» What you will do
Only the pictures are to be left out; the listing itself is repeated exactly.

» Records
╭──

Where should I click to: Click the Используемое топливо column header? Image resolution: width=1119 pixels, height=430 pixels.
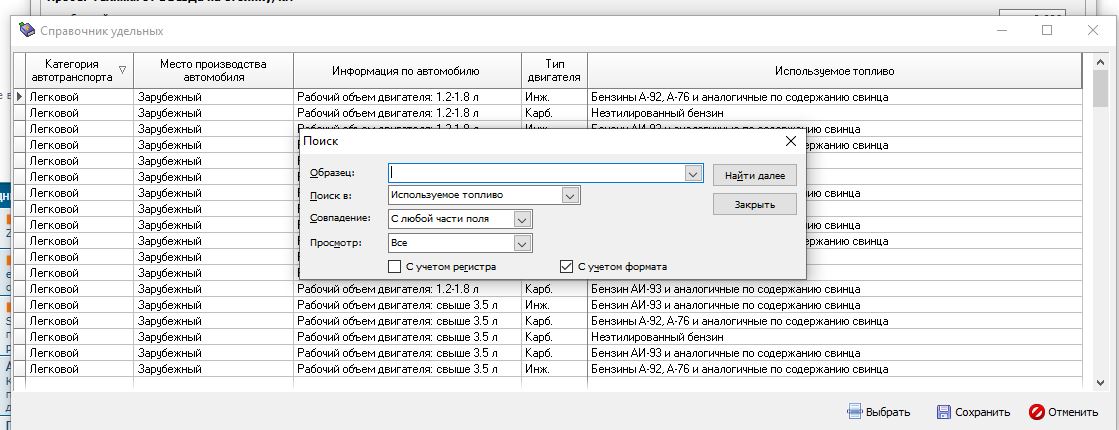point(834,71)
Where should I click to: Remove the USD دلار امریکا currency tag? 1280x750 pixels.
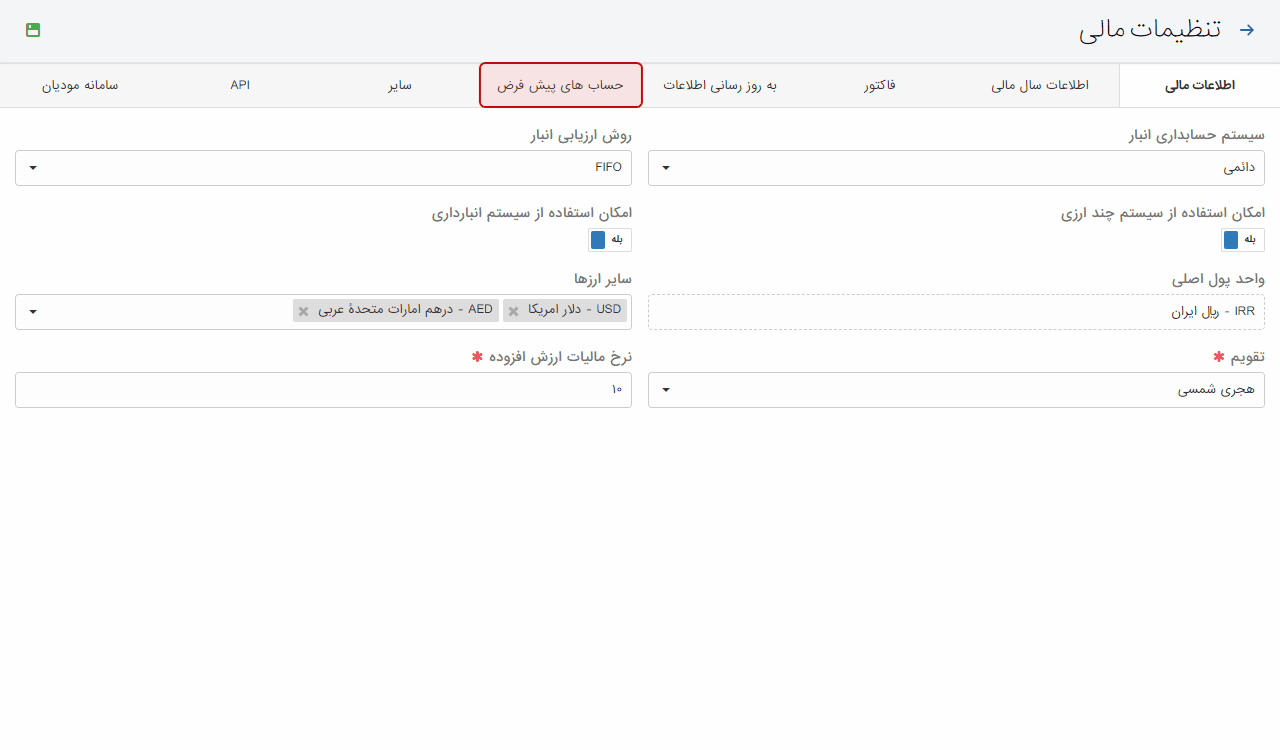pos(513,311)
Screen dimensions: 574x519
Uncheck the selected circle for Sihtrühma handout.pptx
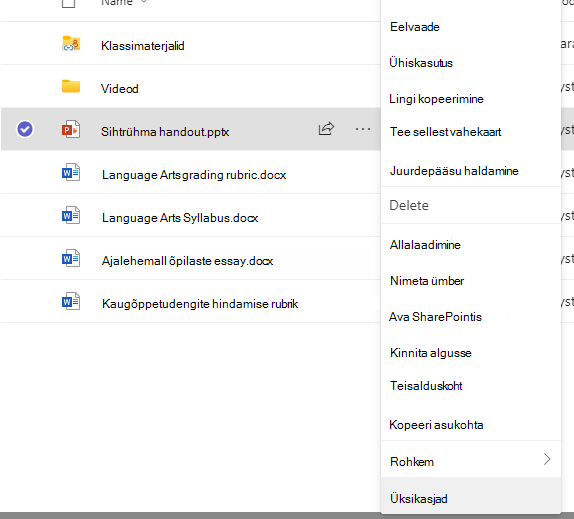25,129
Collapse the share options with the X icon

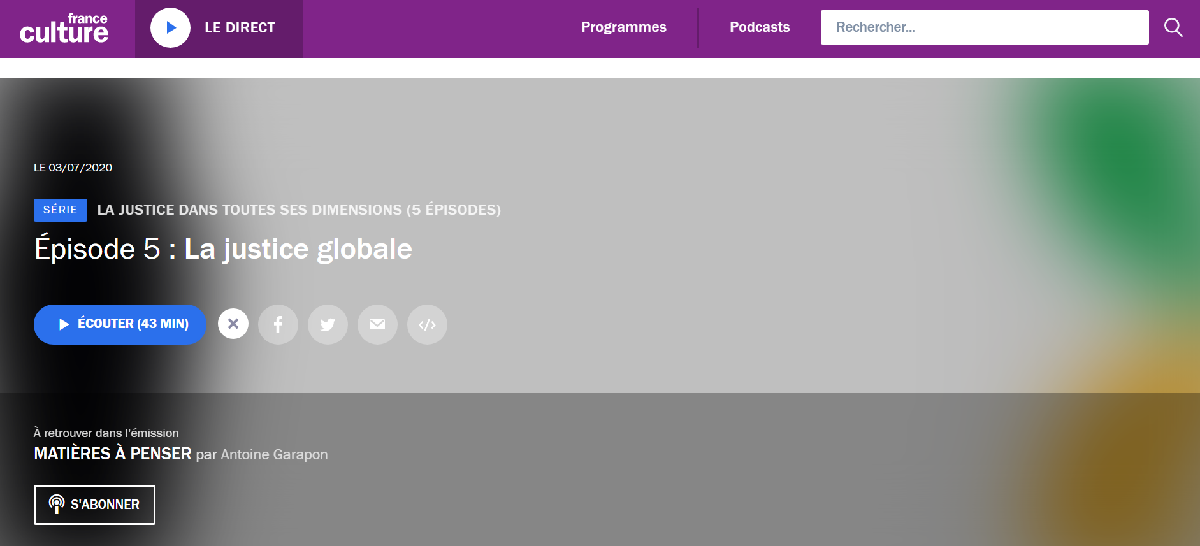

╰──

» Exercise output
Where should I click to: Click the Используемое топливо column header? Image resolution: width=1119 pixels, height=430 pixels.
point(834,71)
Where should I click to: Remove the USD دلار امریکا currency tag? 1280x750 pixels.
pos(513,311)
Screen dimensions: 574x519
Uncheck the selected circle for Sihtrühma handout.pptx
25,129
Collapse the share options with the X icon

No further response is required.